The Cavaliers finished the season with a 25-6 record and were 16-2 in the ACC.
Larry Brown, SMU
An under-the-radar 2012 hiring of the only coach to win both an NCAA and NBA championship proved savvy. The 73-year-old took a campus more known for a 1987 football “death penalty” and the George W. Bush Presidential Library to a 23-win, Top 25 hoops team, which didn’t lose consecutive games until the final week of play.
The Mustangs finished 23-8 and were 12-6 in the American Athletic Conference.
Gregg Marshall, Wichita State
Marshall’s team followed up a remarkable 2013 Final Four appearance with an undefeated 2014 season. In any conference that’s outstanding and a spot as a number one seed should require no additional information — unless you’re a sheltered member of the mainstream sports media.
Marshall led the Shockers to a 34-0 record and they finished 18-0 in the Missouri Valley Conference.
Greg McDermott, Creighton
Unranked preseason and picked fourth as new Big East members, Creighton was supposed to be down this year. Losing their starting center, and a knee injury to sixth-year point guard Grant Gibbs hurt, but with leadership from the best player in America, the Bluejays won 24 games. Also undefeated at home, the Bluejays could be on their way to a three seed Sunday.
The Bluejays finished 24-6, and were second in the Big East with a 14-4 record.
Tim Miles, Nebraska
Nebraska was picked dead last in the B1G preseason poll. In just his second season, Miles brought the Huskers to the top half of arguably nation’s best conference, including many more impressive road wins than the Blue Devils or Orange. Downtown Lincoln’s beautiful new arena – where UNL lost just once – was packed every night in a city more known for clinging to its underachieving football program.
The Huskers finished the regular season with a 19-11 record and were 11-7 in the Big Ten.
John Beilein, Michigan: Winners of the nation’s toughest conference despite losing arguably their best player early in the season and two others to the 2013 NBA Draft.
Jim Crews, St.
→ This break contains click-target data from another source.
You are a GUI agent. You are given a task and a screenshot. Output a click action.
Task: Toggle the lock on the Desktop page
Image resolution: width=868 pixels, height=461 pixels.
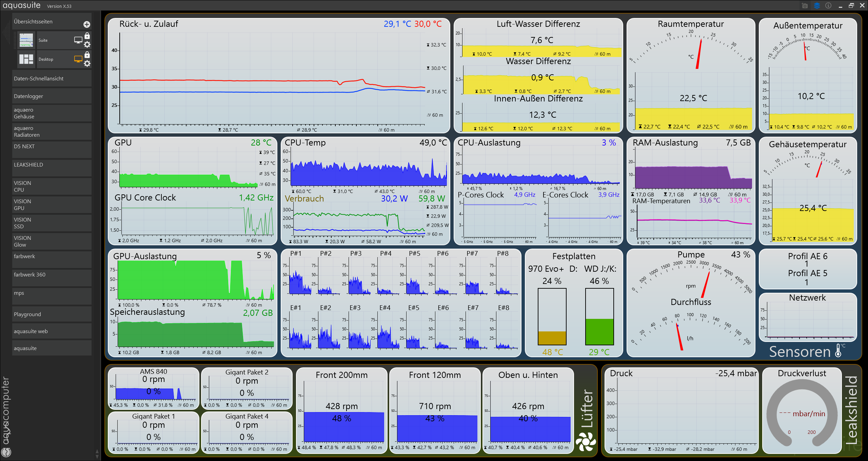tap(87, 55)
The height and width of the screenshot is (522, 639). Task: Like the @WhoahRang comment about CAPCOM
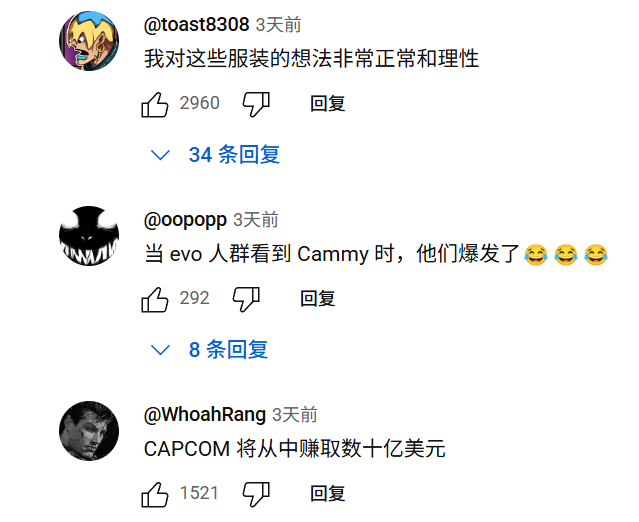pyautogui.click(x=155, y=494)
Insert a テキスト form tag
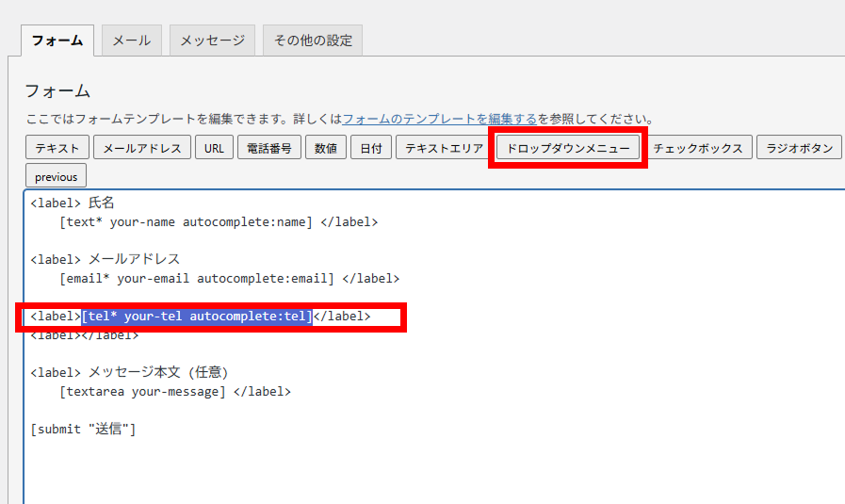 tap(57, 148)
Louis: Though the Billikens, unranked preseason, struggled down the stretch, they were a Top 10 team deep into February and won a league that could get more teams in the field than the ACC.
Billy Donovan, Florida: With 23 straight triumphs, the Gators became the first to ever to go undefeated in SEC conference play, finishing 29-2 overall, in a year where nearly every other “major” team stumbled often.
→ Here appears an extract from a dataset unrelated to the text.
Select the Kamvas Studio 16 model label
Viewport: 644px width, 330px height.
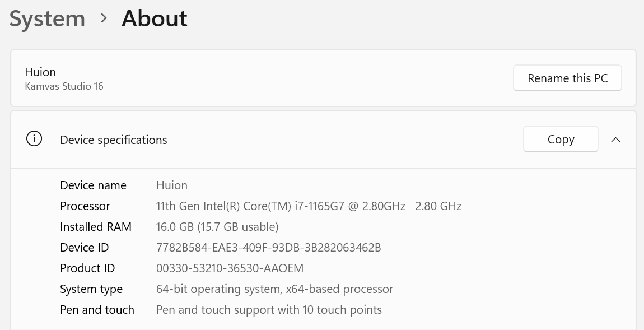pyautogui.click(x=64, y=86)
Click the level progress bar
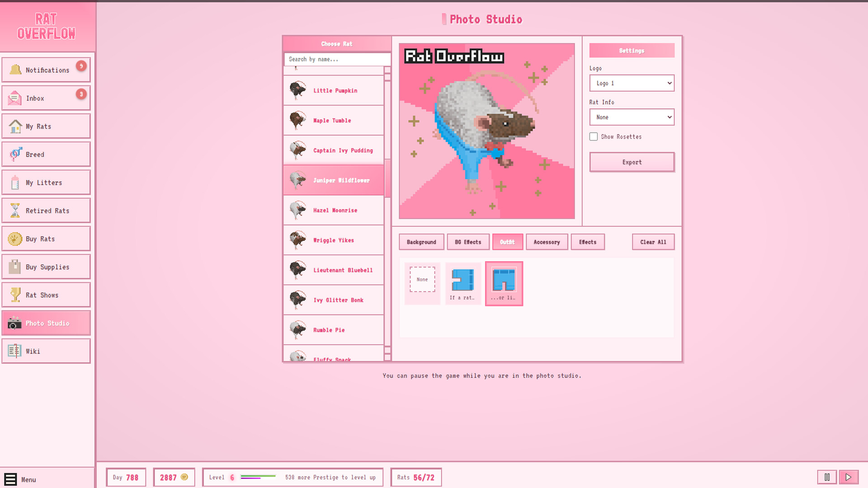 [x=258, y=476]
Steve Fisher, San Diego State: Won 90 percent of his games, including a stirring finale, and another title in the rugged Mountain West. The Aztecs were also the only team to beat the Kansas in Lawrence this season.
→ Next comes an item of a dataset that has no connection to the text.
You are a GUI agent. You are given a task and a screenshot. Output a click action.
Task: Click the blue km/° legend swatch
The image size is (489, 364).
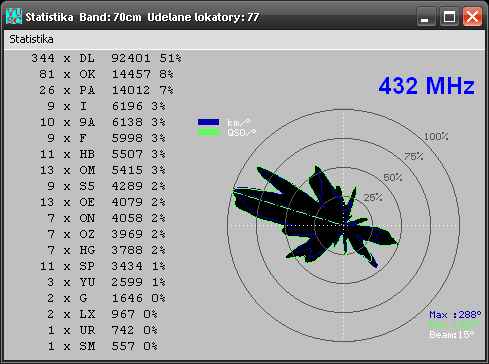pos(208,122)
Bill Self, Kansas: Despite losing all five starters, KU won the nation’s deepest conference (for the 10th consecutive time), and have a decent shot at a No. 1 seed.
Jay Wright, Villanova: If Creighton didn’t exist, the Wildcats would have just one loss all season. They’re Big East champs despite being chosen fourth in October, and are headed for a one or two seed in NCAA Tournament.